What to work on » Find the line with "You are a GUI" and the line with "Given: Click the Link 1 button" in the entries below; output exactly those two lines, every line between them, and no others.

Input records »
──────

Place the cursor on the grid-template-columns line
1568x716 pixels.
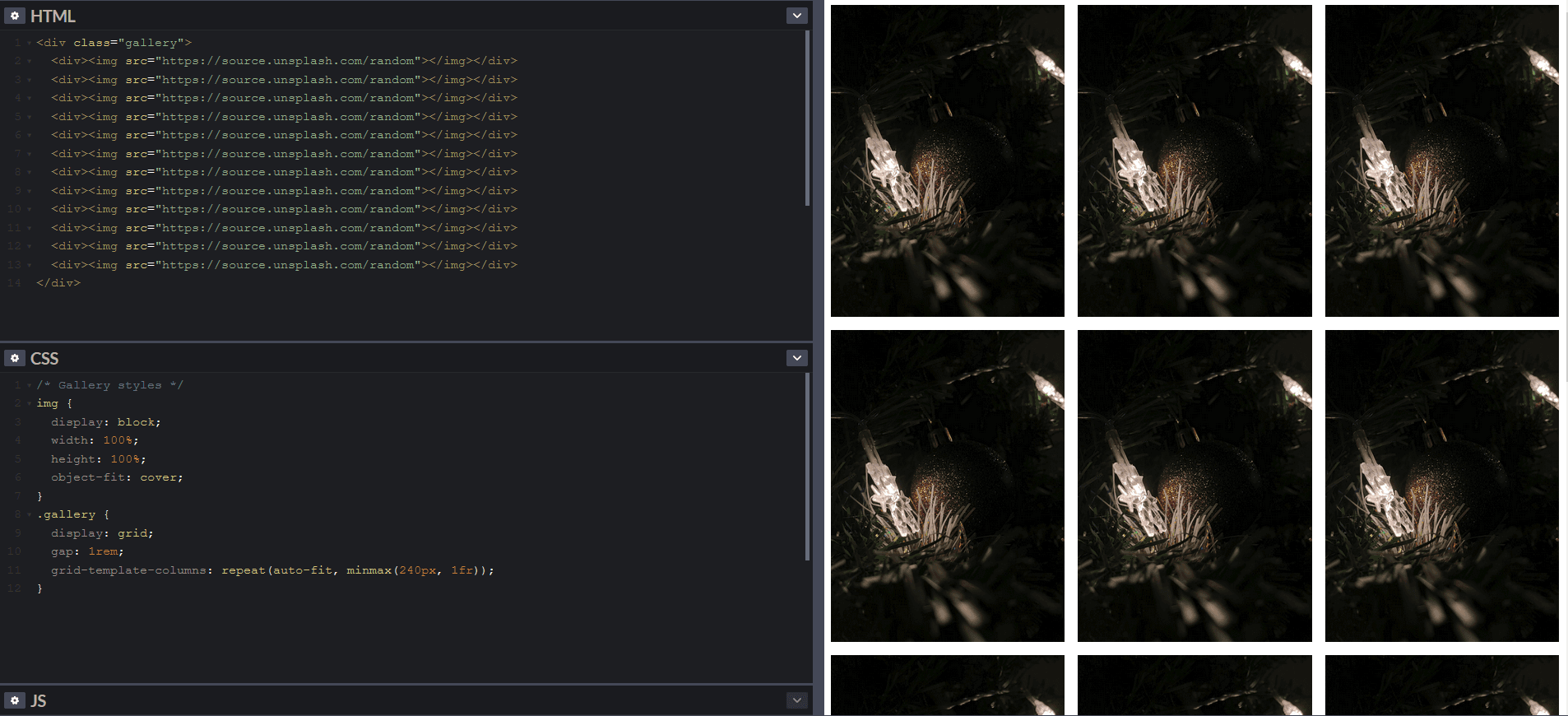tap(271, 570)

──────

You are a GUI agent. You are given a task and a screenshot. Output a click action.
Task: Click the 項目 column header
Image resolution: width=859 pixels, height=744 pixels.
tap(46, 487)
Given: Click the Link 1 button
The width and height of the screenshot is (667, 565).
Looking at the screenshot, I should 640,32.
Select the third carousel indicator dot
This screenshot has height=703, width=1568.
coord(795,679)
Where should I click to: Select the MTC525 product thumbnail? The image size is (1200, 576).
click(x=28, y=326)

──────

Answer box »
You are a GUI agent. You are given a task and a screenshot. Output a click action.
Task: Click the 項目 column header
Image resolution: width=859 pixels, height=744 pixels.
tap(46, 487)
Given: Click the Link 1 button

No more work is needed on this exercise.